* [Your objective] Continue the court memorandum below on the motion to remand Crosby v. America Online, Inc., starting after its final sentence.

* [Text excerpt]
Crosby v. America Online, Inc.

Decision Date30 April 1997
Docket NumberNo. 1:97 CV 263.,1:97 CV 263.
PartiesWilliam CROSBY, et al., Plaintiffs, v. AMERICA ONLINE, INC., Defendant.
CourtU.S. District Court — Northern District of Ohio

Patrick J. Perotti, Dworken & Bernstein, Painesville, OH, for Plaintiffs.

Michael J. Garvin, Deborah Coleman and Sharon Riegel, Hahn, Loeser & Parks, Cleveland, OH, Lucia Nale, Mayer, Brown & Platt, Chicago, IL, for Defendant.

MEMORANDUM AND ORDER

OLIVER, District Judge.

The Plaintiffs, William Crosby and one other as representatives of a class, sue for equitable and monetary relief alleging Ohio law claims against the Defendant, America Online, Inc. ("AOL"). AOL sells access to the computer generated international marketplace for information and communication known as "the internet." The prospective class of Plaintiffs would include all Ohio customers of AOL since December 1, 1996, who paid a flat fee for access to AOL. The class is composed of approximately 270,000 members1.

The Plaintiffs allege that on December 1, 1996, AOL switched from a metered rate of payment for its services to a flat monthly rate for "unlimited" access to the internet. According to the Plaintiffs, that change resulted in a dramatic increase in the number of AOL clients and AOL sold its service to more persons than its equipment had the ability to handle. As a result, AOL was unable to connect all of its customers to the internet in a timely manner, thereby preventing AOL customers from actually receiving unlimited access to the internet. On that basis, the Plaintiffs bring claims for, inter alia, breach of contract, fraud and violation of the Ohio Consumer Sales Practices Act. They seek injunctive relief preventing AOL from advertising or selling its services to new customers without an appropriate disclaimer, money damages "not to exceed $45,000 per class member," attorney's fees, costs and any other appropriate relief.

The Plaintiffs originally filed their claims in the Court of Common Pleas for Cuyahoga County, Ohio. AOL removed the case to this court under 28 U.S.C. § 1441(a) on the ground that this court has diversity jurisdiction pursuant to 28 U.S.C. § 1332. The Plaintiffs now move the court to remand the case pursuant to 28 U.S.C. § 1447(c), arguing AOL cannot show this case meets the $75,000 amount-in-controversy requirement of 28 U.S.C. § 1332(a). Because the court finds it does not have jurisdiction over this case, it grants the motion. For the reasons stated herein, this case is remanded to the Court of Common Pleas for Cuyahoga County, Ohio, where it was originally filed.

I. STANDARD FOR REMAND

Initially, the court must determine the proper standard for determining whether it has jurisdiction over this case, and upon which party lies the burden of proving jurisdiction. The relevant jurisdictional statute confers upon this court the power to adjudicate "civil actions where the matter in controversy exceeds the sum or value of $75,000, exclusive of interest and costs, and is between . . . citizens of different states." 28 U.S.C. § 1332(a)(1).

* [Source material]

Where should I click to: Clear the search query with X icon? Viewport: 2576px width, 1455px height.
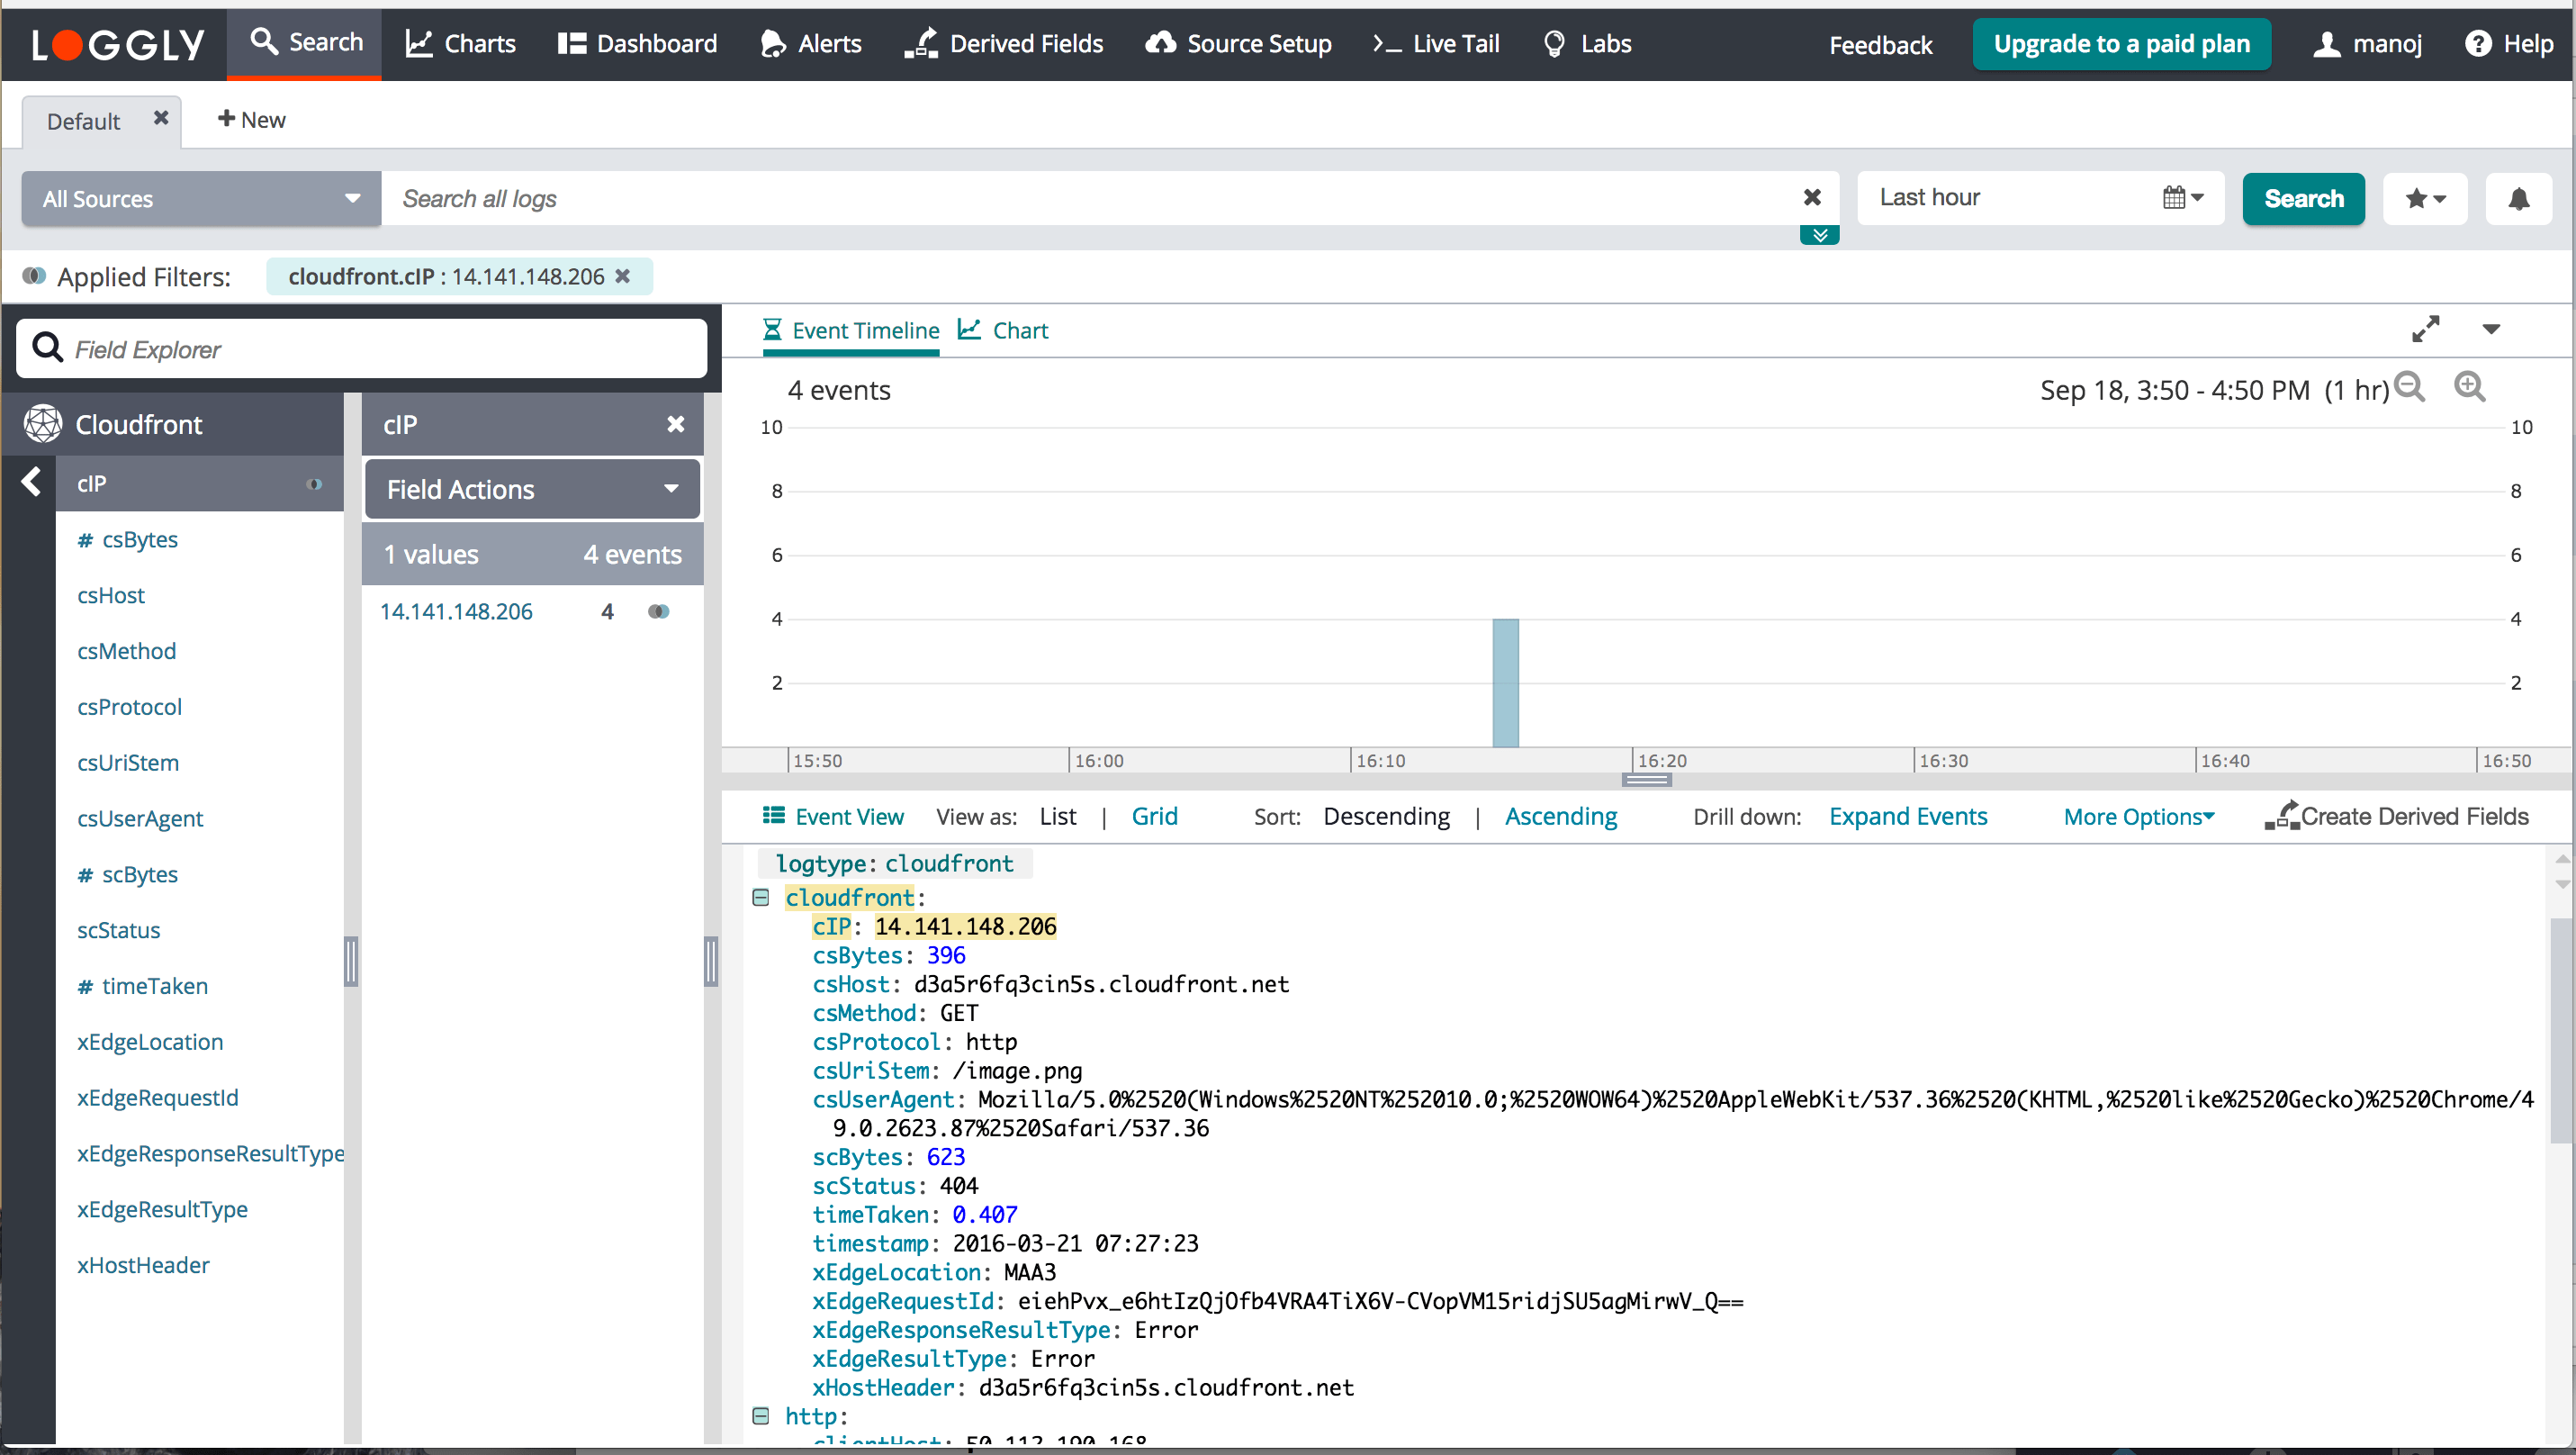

* [Response to the task]
Generally, the party seeking to litigate in federal court bears the burden of establishing the existence of federal subject matter jurisdiction. McNutt v. Gen'l Motors Acceptance Corp. of Indiana, 298 U.S. 178, 189, 56 S.Ct. 780, 785, 80 L.Ed. 1135 (1936) (declaring that "the court may demand that the party alleging jurisdiction justify his allegations by a preponderance of evidence"). In this case, then, it is AOL that bears the burden of proving jurisdiction, because the Plaintiffs would prefer to have stayed in state court, where they first filed their case.

When a plaintiff originally files her claim in federal court, the sum claimed by the plaintiff controls for the purpose of assessing whether the amount-in-controversy requirement contained in 28 U.S.C. § 1332(a)(1) is satisfied, so long as the amount claimed appears to have been made in good faith. St. Paul Mercury Indem. Co. v. Red Cab Co., 303 U.S. 283, 288-89, 58 S.Ct. 586, 590-91, 82 L.Ed. 845 (1938). Such a case will not be dismissed for lack of diversity jurisdiction unless the defendant can demonstrate to a "legal certainty" that the plaintiff was in error regarding the claimed amount-in-controversy. Id. at 289, 58 S.Ct. at 590. The "legal certainty standard" also applies when the plaintiff originally files her complaint in state court alleging a specific amount of damages and the defendant removes the case to federal court. Gafford v. General, Elec. Co., 997 F.2d 150, 157 (6th Cir.1993). Normally, then, if a plaintiff claims in good faith an amount-in-controversy exceeding $75,000, federal jurisdiction is obtained.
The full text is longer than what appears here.